WHAT THIS TASK INVOLVES =
Write the whole listing out again, word for word.

__________________________________________________

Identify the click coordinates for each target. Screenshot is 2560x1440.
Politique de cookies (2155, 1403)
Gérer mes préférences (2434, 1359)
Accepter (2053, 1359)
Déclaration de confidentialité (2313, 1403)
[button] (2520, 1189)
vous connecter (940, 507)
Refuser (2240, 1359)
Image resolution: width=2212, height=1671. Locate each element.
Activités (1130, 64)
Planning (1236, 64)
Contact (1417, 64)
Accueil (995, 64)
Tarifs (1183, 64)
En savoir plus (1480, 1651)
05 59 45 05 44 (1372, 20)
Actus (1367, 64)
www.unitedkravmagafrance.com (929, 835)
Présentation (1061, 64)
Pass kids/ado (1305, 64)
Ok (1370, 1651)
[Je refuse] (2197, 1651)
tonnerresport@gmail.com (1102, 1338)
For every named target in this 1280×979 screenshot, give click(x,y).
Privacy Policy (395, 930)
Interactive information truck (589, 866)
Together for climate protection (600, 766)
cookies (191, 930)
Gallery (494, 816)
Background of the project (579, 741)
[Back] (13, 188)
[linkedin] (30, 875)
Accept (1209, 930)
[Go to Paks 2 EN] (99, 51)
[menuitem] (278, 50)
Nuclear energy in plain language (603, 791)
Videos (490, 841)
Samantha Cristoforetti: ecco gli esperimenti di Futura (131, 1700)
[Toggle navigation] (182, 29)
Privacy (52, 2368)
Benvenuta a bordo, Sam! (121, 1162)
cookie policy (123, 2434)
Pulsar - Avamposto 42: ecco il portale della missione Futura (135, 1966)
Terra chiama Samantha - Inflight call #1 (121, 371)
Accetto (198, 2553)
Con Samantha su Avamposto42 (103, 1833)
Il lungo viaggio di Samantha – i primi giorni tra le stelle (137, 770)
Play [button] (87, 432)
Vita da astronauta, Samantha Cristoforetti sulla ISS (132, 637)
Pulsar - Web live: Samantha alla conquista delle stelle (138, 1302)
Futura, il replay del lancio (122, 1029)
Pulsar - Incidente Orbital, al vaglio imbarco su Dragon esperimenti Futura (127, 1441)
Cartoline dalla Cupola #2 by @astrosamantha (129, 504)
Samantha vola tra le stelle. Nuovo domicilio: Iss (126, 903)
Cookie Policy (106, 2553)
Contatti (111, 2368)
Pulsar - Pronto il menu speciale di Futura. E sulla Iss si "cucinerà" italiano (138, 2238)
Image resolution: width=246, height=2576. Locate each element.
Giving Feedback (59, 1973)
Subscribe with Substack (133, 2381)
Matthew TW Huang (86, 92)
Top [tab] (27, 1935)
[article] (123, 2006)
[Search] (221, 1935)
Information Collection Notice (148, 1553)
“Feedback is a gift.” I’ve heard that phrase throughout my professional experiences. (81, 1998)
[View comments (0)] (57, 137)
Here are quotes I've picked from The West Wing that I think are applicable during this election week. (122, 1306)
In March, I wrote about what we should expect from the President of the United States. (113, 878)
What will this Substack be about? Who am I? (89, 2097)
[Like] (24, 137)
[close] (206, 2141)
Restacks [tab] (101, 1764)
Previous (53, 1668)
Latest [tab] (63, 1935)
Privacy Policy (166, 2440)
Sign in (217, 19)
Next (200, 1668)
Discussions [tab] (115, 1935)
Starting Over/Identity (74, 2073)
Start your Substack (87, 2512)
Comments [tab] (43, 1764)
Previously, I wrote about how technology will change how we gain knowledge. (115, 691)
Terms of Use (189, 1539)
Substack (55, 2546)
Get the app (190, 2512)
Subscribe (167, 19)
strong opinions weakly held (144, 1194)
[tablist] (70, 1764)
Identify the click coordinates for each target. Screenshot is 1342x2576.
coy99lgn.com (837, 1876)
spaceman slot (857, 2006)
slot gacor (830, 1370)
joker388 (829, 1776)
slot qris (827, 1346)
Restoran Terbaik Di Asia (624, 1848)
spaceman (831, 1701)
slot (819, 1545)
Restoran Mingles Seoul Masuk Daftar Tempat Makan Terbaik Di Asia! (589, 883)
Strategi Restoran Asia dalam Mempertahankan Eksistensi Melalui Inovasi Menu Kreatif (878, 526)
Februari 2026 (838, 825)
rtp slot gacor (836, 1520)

__________________________________________________

RESULT FOR THIS TASK =
Identify the click coordinates for each target. Screenshot is 2560x1440.
Politique de cookies (2155, 1403)
Gérer mes préférences (2434, 1359)
Accepter (2053, 1359)
Déclaration de confidentialité (2313, 1403)
[button] (2520, 1189)
vous connecter (940, 507)
Refuser (2240, 1359)
Image resolution: width=2212, height=1671. Locate each element.
Activités (1130, 64)
Planning (1236, 64)
Contact (1417, 64)
Accueil (995, 64)
Tarifs (1183, 64)
En savoir plus (1480, 1651)
05 59 45 05 44 (1372, 20)
Actus (1367, 64)
www.unitedkravmagafrance.com (929, 835)
Présentation (1061, 64)
Pass kids/ado (1305, 64)
Ok (1370, 1651)
[Je refuse] (2197, 1651)
tonnerresport@gmail.com (1102, 1338)
For every named target in this 1280×979 screenshot, give click(x,y).
Privacy Policy (395, 930)
Interactive information truck (589, 866)
Together for climate protection (600, 766)
cookies (191, 930)
Gallery (494, 816)
Background of the project (579, 741)
[Back] (13, 188)
[linkedin] (30, 875)
Accept (1209, 930)
[Go to Paks 2 EN] (99, 51)
[menuitem] (278, 50)
Nuclear energy in plain language (603, 791)
Videos (490, 841)
Samantha Cristoforetti: ecco gli esperimenti di Futura (131, 1700)
[Toggle navigation] (182, 29)
Privacy (52, 2368)
Benvenuta a bordo, Sam! (121, 1162)
cookie policy (123, 2434)
Pulsar - Avamposto 42: ecco il portale della missione Futura (135, 1966)
Terra chiama Samantha - Inflight call #1 (121, 371)
Accetto (198, 2553)
Con Samantha su Avamposto42 (103, 1833)
Il lungo viaggio di Samantha – i primi giorni tra le stelle (137, 770)
Play [button] (87, 432)
Vita da astronauta, Samantha Cristoforetti sulla ISS (132, 637)
Pulsar - Web live: Samantha alla conquista delle stelle (138, 1302)
Futura, il replay del lancio (122, 1029)
Pulsar - Incidente Orbital, al vaglio imbarco su Dragon esperimenti Futura (127, 1441)
Cartoline dalla Cupola #2 by @astrosamantha (129, 504)
Samantha vola tra le stelle. Nuovo domicilio: Iss (126, 903)
Cookie Policy (106, 2553)
Contatti (111, 2368)
Pulsar - Pronto il menu speciale di Futura. E sulla Iss si "cucinerà" italiano (138, 2238)
Image resolution: width=246, height=2576. Locate each element.
Giving Feedback (59, 1973)
Subscribe with Substack (133, 2381)
Matthew TW Huang (86, 92)
Top [tab] (27, 1935)
[article] (123, 2006)
[Search] (221, 1935)
Information Collection Notice (148, 1553)
“Feedback is a gift.” I’ve heard that phrase throughout my professional experiences. (81, 1998)
[View comments (0)] (57, 137)
Here are quotes I've picked from The West Wing that I think are applicable during this election week. (122, 1306)
In March, I wrote about what we should expect from the President of the United States. (113, 878)
What will this Substack be about? Who am I? (89, 2097)
[Like] (24, 137)
[close] (206, 2141)
Restacks [tab] (101, 1764)
Previous (53, 1668)
Latest [tab] (63, 1935)
Privacy Policy (166, 2440)
Sign in (217, 19)
Next (200, 1668)
Discussions [tab] (115, 1935)
Starting Over/Identity (74, 2073)
Start your Substack (87, 2512)
Comments [tab] (43, 1764)
Previously, I wrote about how technology will change how we gain knowledge. (115, 691)
Terms of Use (189, 1539)
Substack (55, 2546)
Get the app (190, 2512)
Subscribe (167, 19)
strong opinions weakly held (144, 1194)
[tablist] (70, 1764)
Identify the click coordinates for each target. Screenshot is 1342x2576.
coy99lgn.com (837, 1876)
spaceman slot (857, 2006)
slot gacor (830, 1370)
joker388 (829, 1776)
slot qris (827, 1346)
Restoran Terbaik Di Asia (624, 1848)
spaceman (831, 1701)
slot (819, 1545)
Restoran Mingles Seoul Masuk Daftar Tempat Makan Terbaik Di Asia! (589, 883)
Strategi Restoran Asia dalam Mempertahankan Eksistensi Melalui Inovasi Menu Kreatif (878, 526)
Februari 2026 (838, 825)
rtp slot gacor (836, 1520)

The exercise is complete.